## Exercise inputs
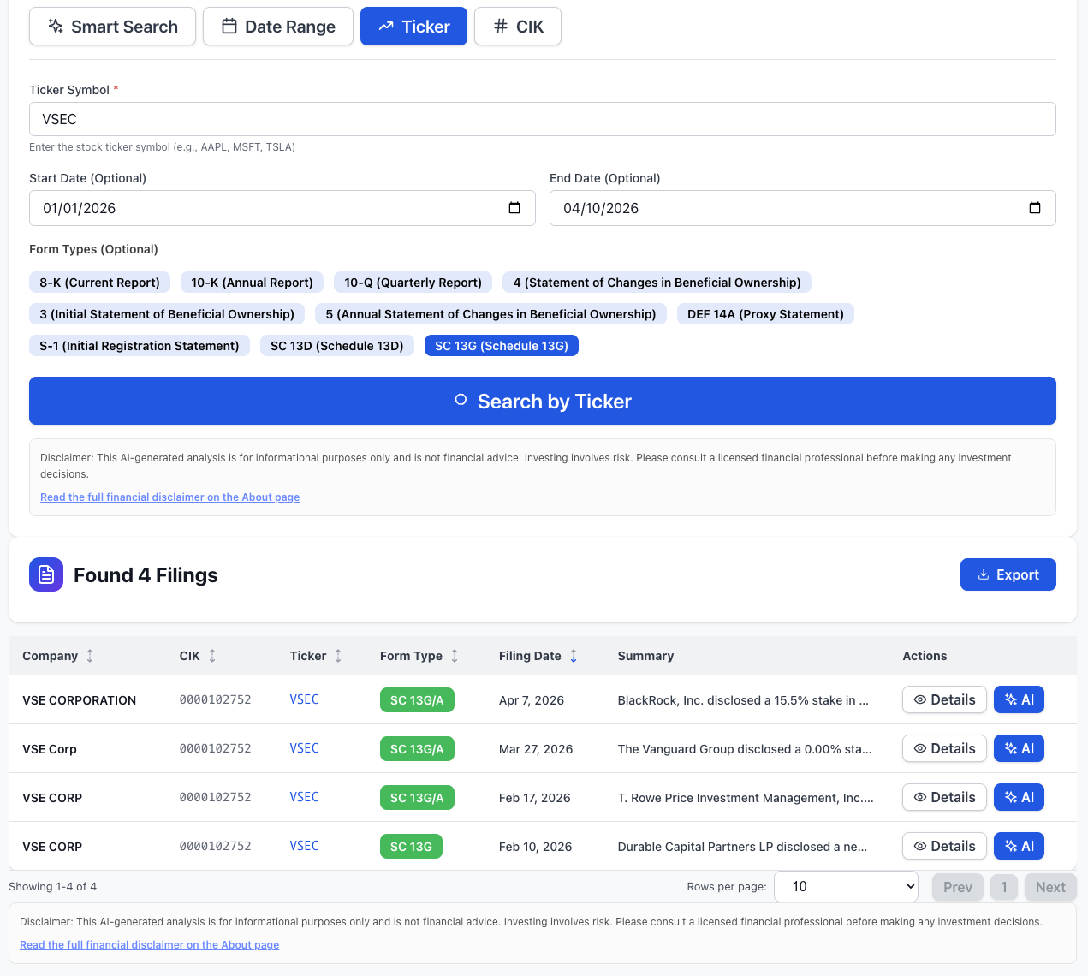Sort the table by Filing Date column
1088x976 pixels.
(573, 655)
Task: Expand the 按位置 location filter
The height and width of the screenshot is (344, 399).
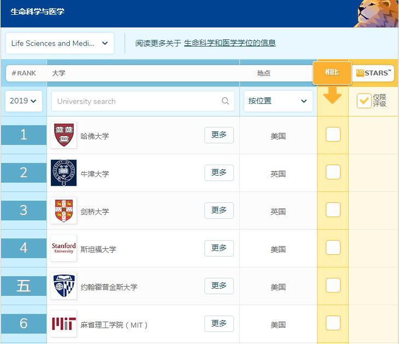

## Instructions for the task
Exactly the lines from the line with "Task: Expand the 按位置 location filter" through the end of the data are to be reproduced, and no picture is to be included.

## Expected output
Task: Expand the 按位置 location filter
The height and width of the screenshot is (344, 399).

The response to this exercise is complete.